Your goal: Every line between the one containing "1568x713 pixels." and the last line of the data, both included, is to be set down exactly, and pictures are to be omitted.

----- Records for this exercise -----

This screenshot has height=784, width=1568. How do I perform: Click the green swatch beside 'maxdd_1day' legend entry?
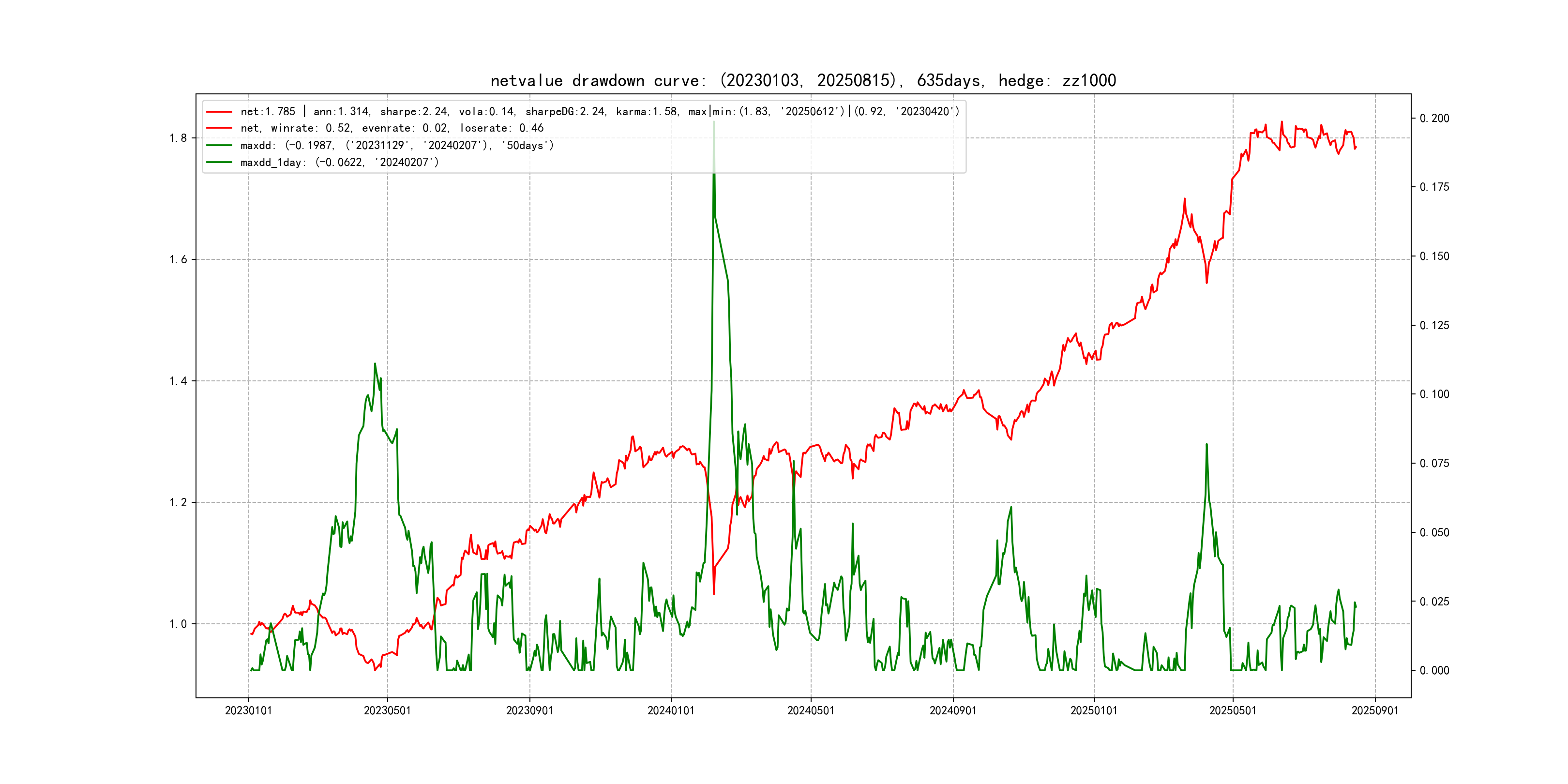pyautogui.click(x=219, y=163)
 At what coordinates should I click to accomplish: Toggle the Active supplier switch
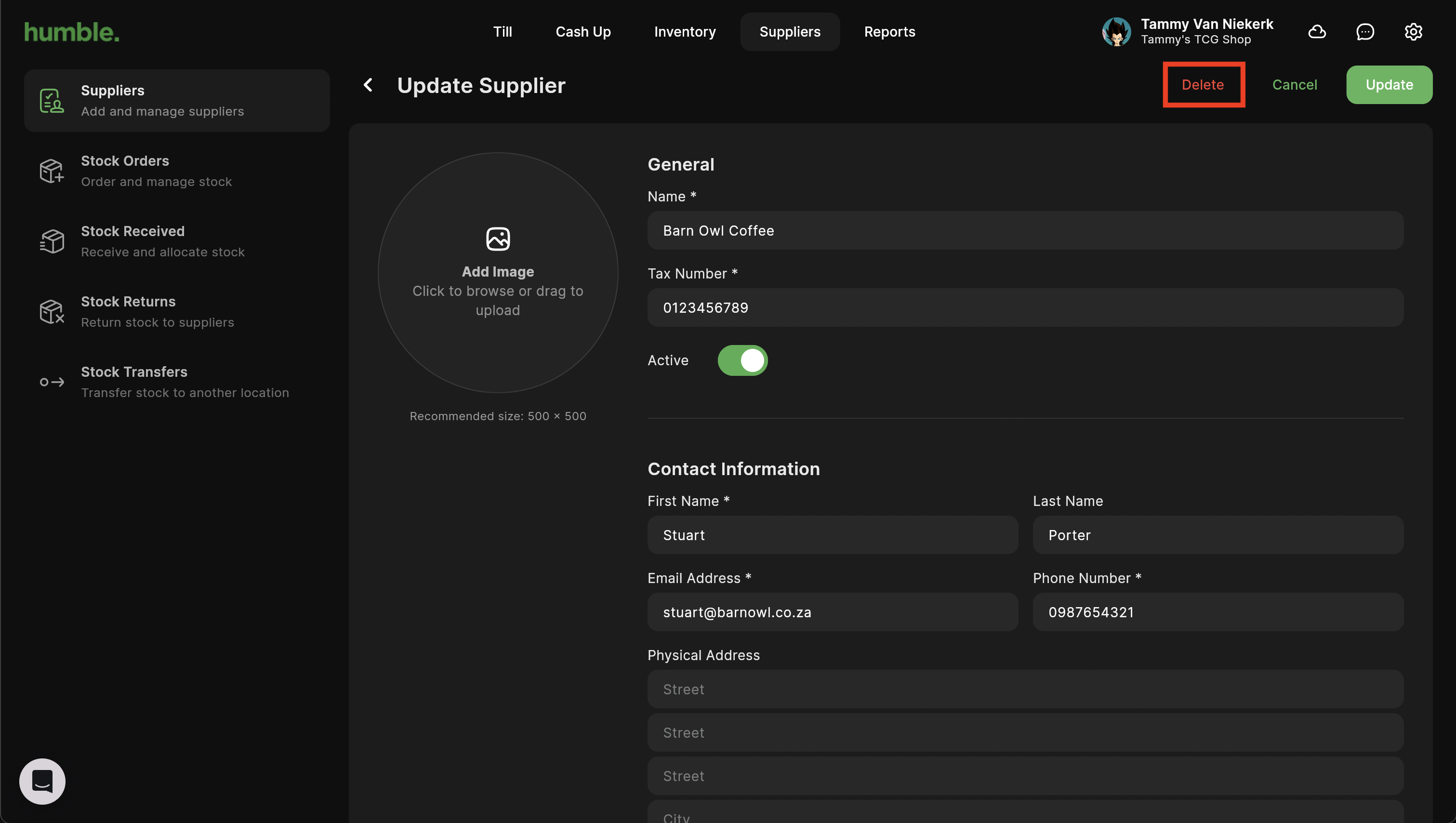742,360
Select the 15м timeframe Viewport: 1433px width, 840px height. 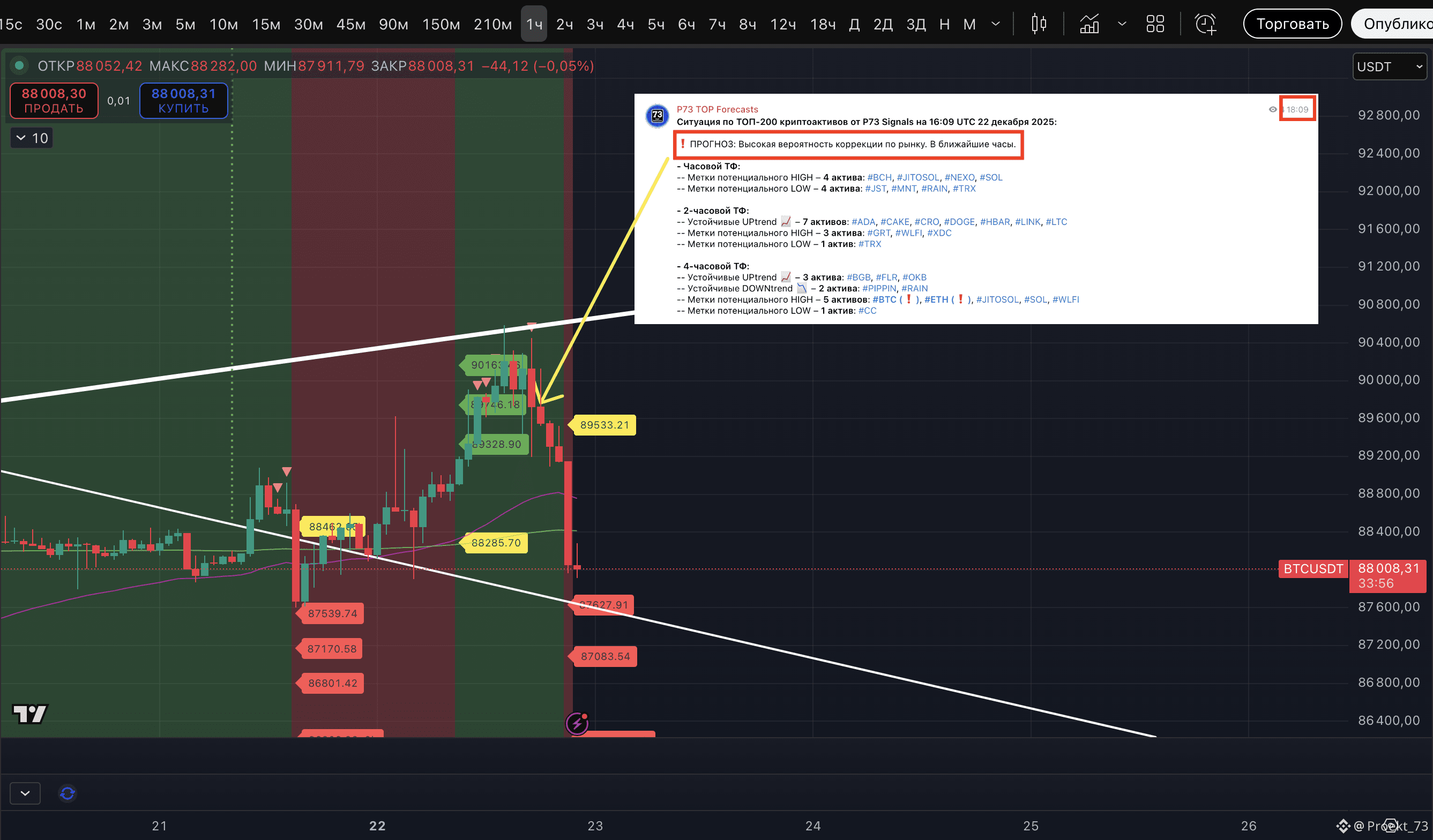[x=266, y=24]
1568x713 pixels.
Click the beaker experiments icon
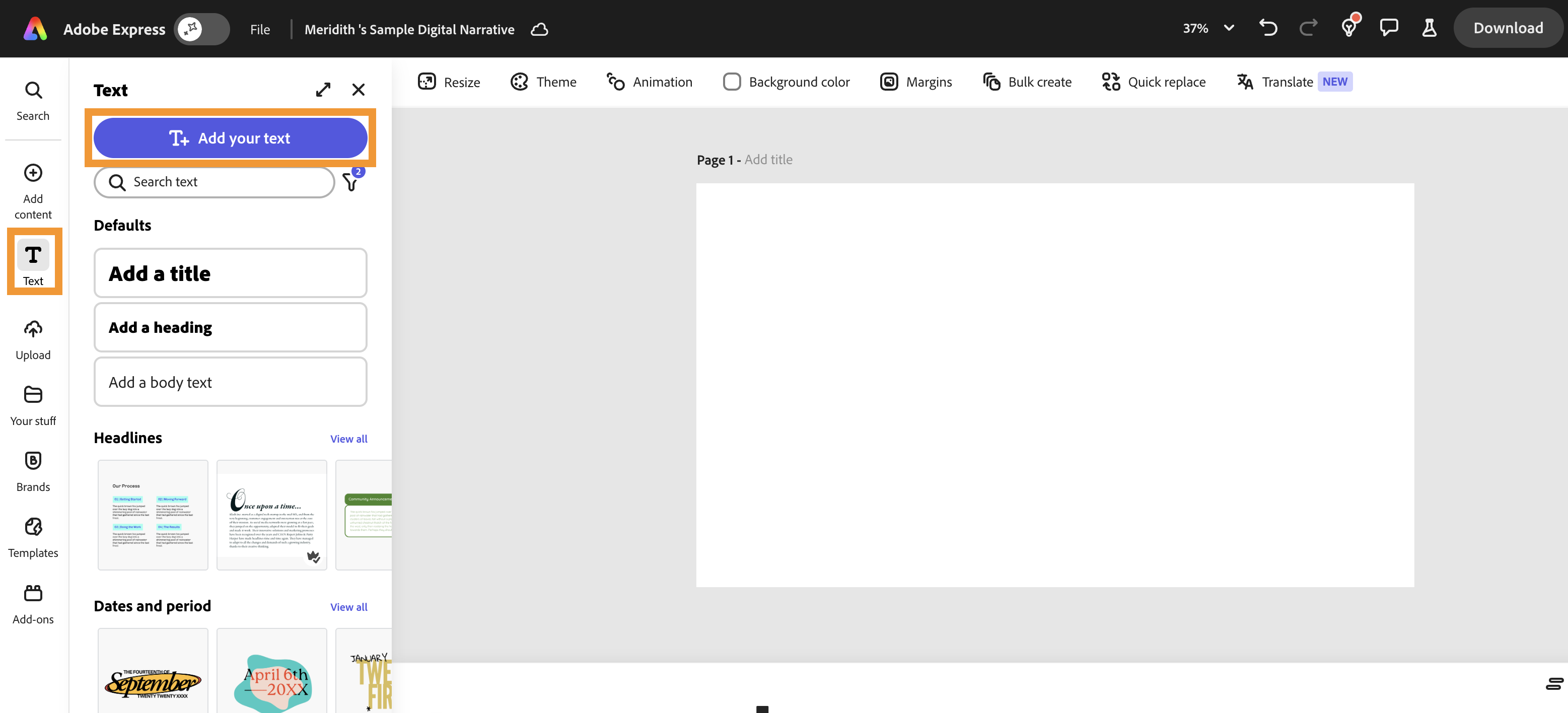click(1429, 28)
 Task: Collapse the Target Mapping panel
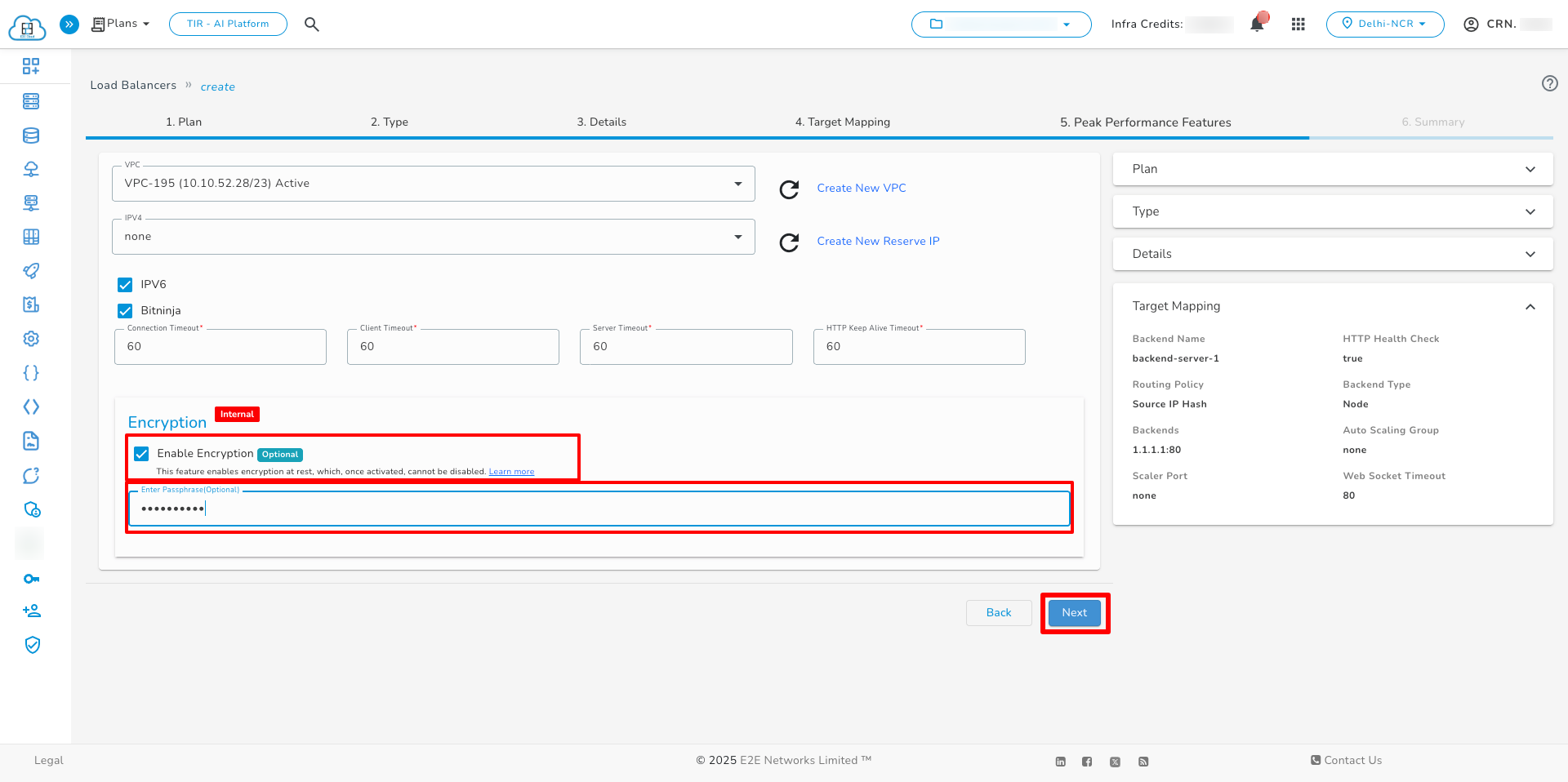1530,306
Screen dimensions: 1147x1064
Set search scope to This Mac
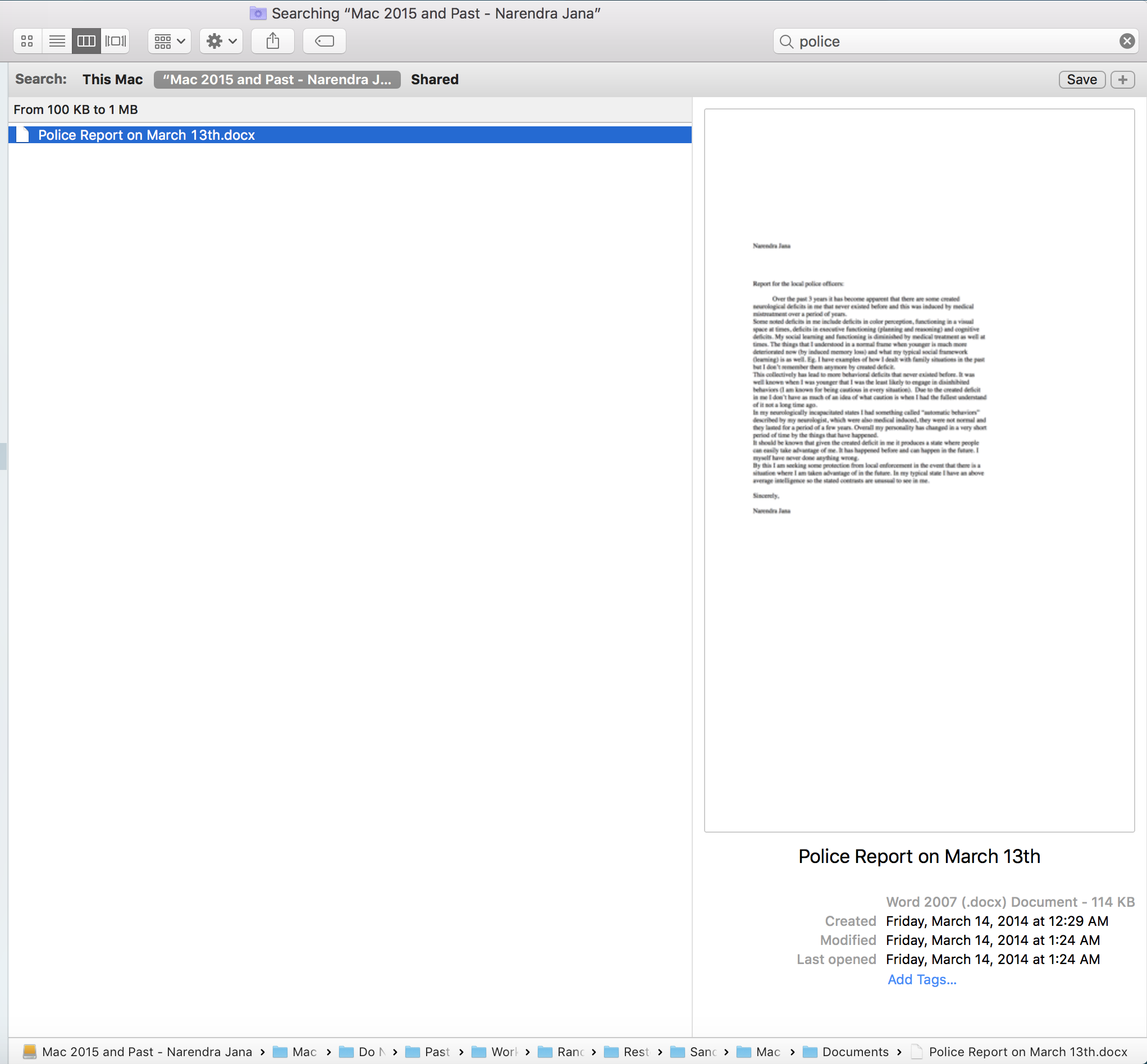112,80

-----

Task solution:
1568x713 pixels.
Click the beaker experiments icon
click(1429, 28)
 Task: Collapse the Target Mapping panel
1530,306
Screen dimensions: 1147x1064
Set search scope to This Mac
112,80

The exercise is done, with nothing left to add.